Pasuruan (Kabarpa.com) – Hingga kini yang menjadi permasalahan kebutuhan mendasar bagi masyarakat di pedesaan maupun di perkotaan ialah masalah air bersih dan sanitasi. Pasalnya, sampai saat ini hal tersebut masih juga belum teratasi secara maksimal. Untuk itulah pihak dari Forum Kabupaten Pasuruan Sehat (FKPS) menggelar workshop percepatan stop buang air bersih (BAB) sembarangan.
Kegiatan workshop ini berlangsung di Kantor Bapedda Kabupaten Pasuruan, dan diikuti oleh puluhan peserta yang merupakan perwakilan dari berbagai intasnsi, perusahaan, dan organisasi masyarakat (Ormas).
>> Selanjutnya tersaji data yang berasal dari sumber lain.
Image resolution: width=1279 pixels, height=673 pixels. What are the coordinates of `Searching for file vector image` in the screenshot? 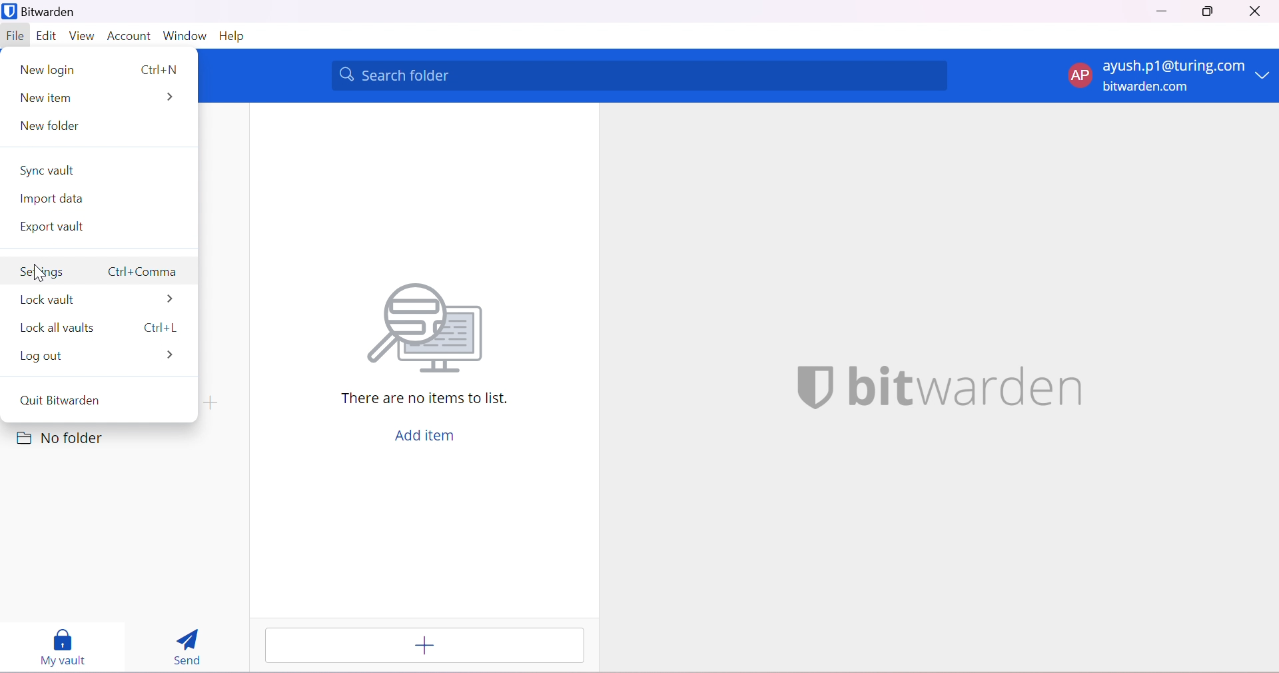 It's located at (429, 330).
Di antaranya yaitu Bappeda, Dinkes, Dinas PU Cipta Karya, Bapemas, BLH, Pengairan, PT Tirta Investama (Aqua), IWINS, PC Muslimat, PC Fatayat, PD Aisiyah, dan PD Nasiyatuk Aisiyah.
“Tujuan digelarnya workshop ini ialah untuk mengidentifikasi peta peluang masing-masing SKPD dan pihak lain baik menyangkut kebijakan, program, pembiayaan, dan informasi penting untuk dikoordinasikan dan dipadukan dalam gerakan terpadu Ayo Gawe WC,” kata Syukur S Apriwiyanto, sekretaris panitia kepada Kabarpas.com.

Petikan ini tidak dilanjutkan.